In 2003, Scottish born kiwi import Robert Irving was diagnosed with Multiple Sclerosis. His own mother was already a sufferer of the debilitating disease and so he knew that a future in a wheelchair might be ahead of him.
As an engineer however, he decided to do something to prepare for this eventuality. He teamed up with fellow engineer and another import to NZ Richard Little - the two describe themselves as 'kiwi by - and they decided to use their engineering know-how to design and develop a machine that would allow wheelchair users to stand and walk.
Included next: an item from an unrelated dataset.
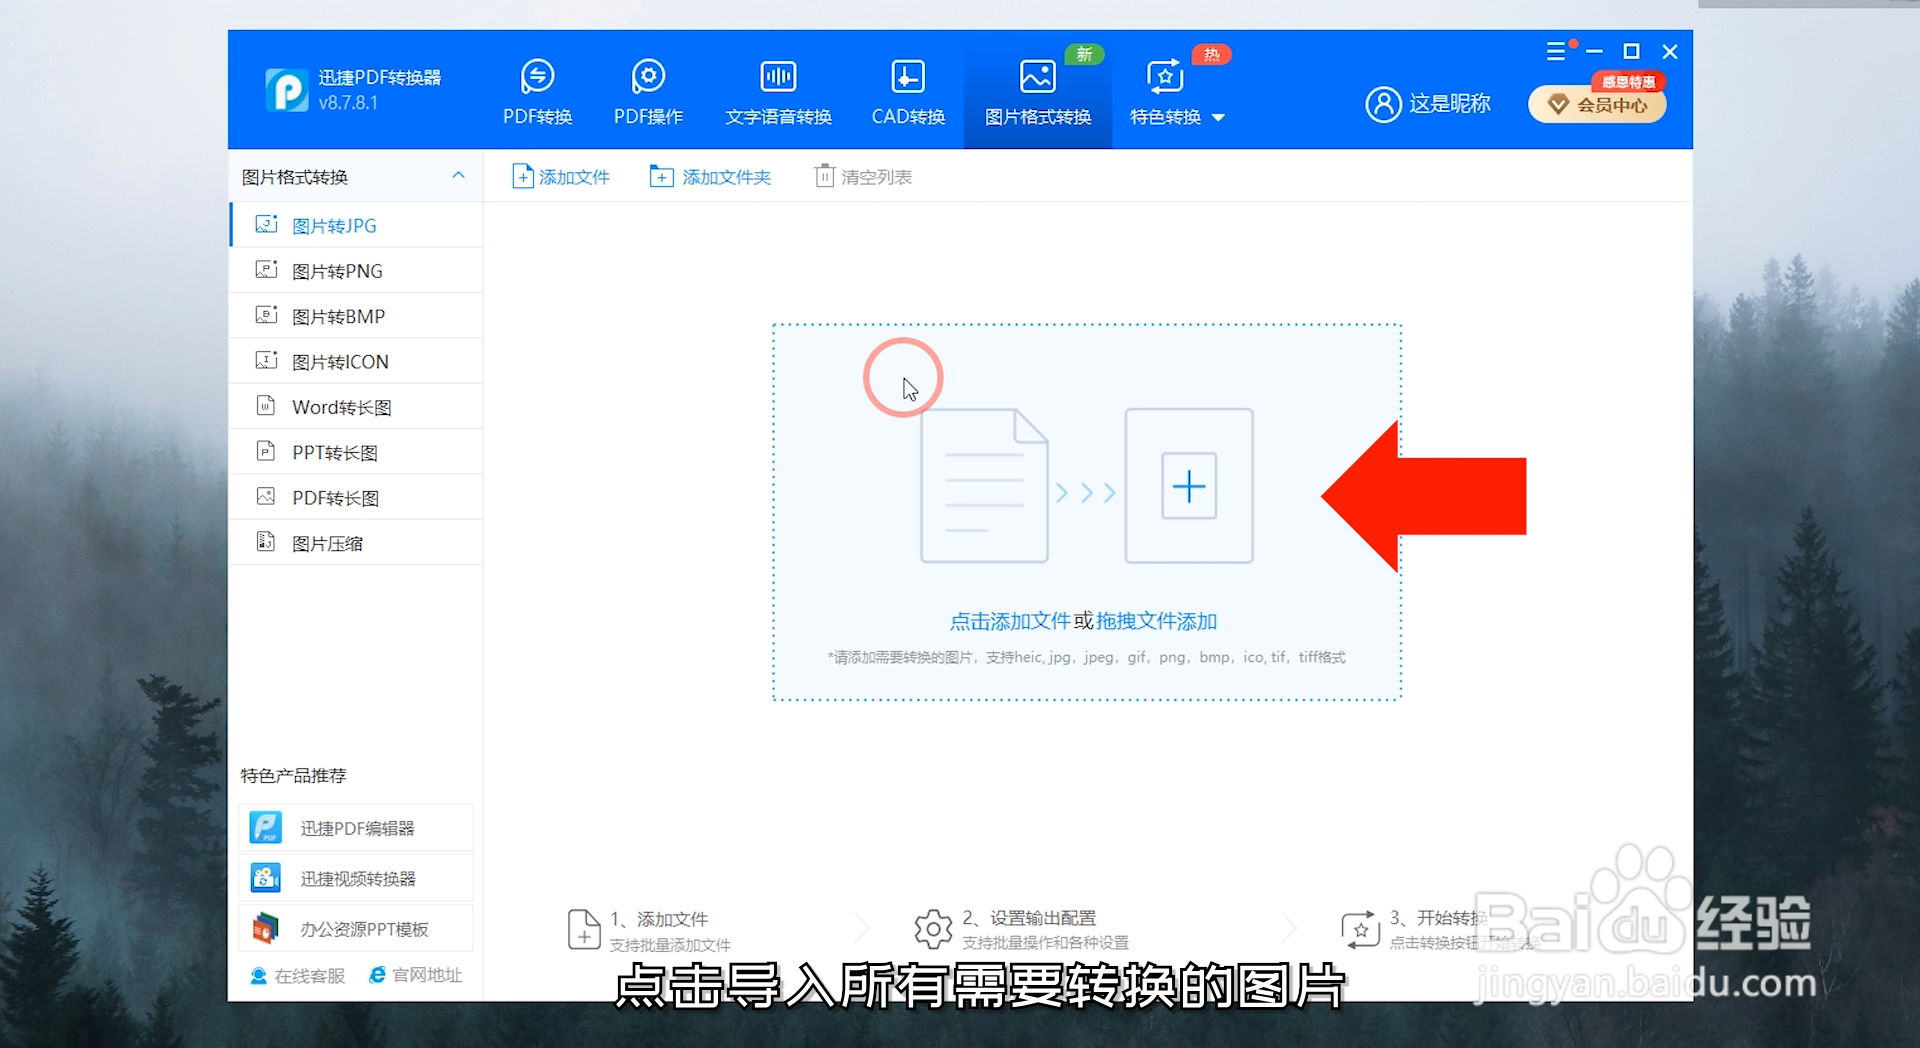Open the hamburger menu at top right
The image size is (1920, 1048).
(1557, 51)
Their first design sketch was decidedly low tech, literally on the back of a beermat, but the machinery they put together was anything but.
They describe New Zealand as a great place to innovate - an easy place to do business, with lots of innovation nearby, 'We googled it, and discovered the world leader for a component we needed was in Onehunga'. The robot they developed is a complex mixture of computer hardware, software, electronics, and electro-mechanical parts, expertly assembled and designed to fit around the legs and lower torso of the body. From a sitting position, where you strap yourself in, the bionic legs can help you stand and walk - and much more besides.
The sophisticated machinery allows the user to control it with a small joystick and there are even plans to extend the 'sci-fi' factor further, with a collaboration that would allow users to control the legs with their thoughts alone - harnessing the electrical impulses of the brain and translating them to commands for the Rex machine.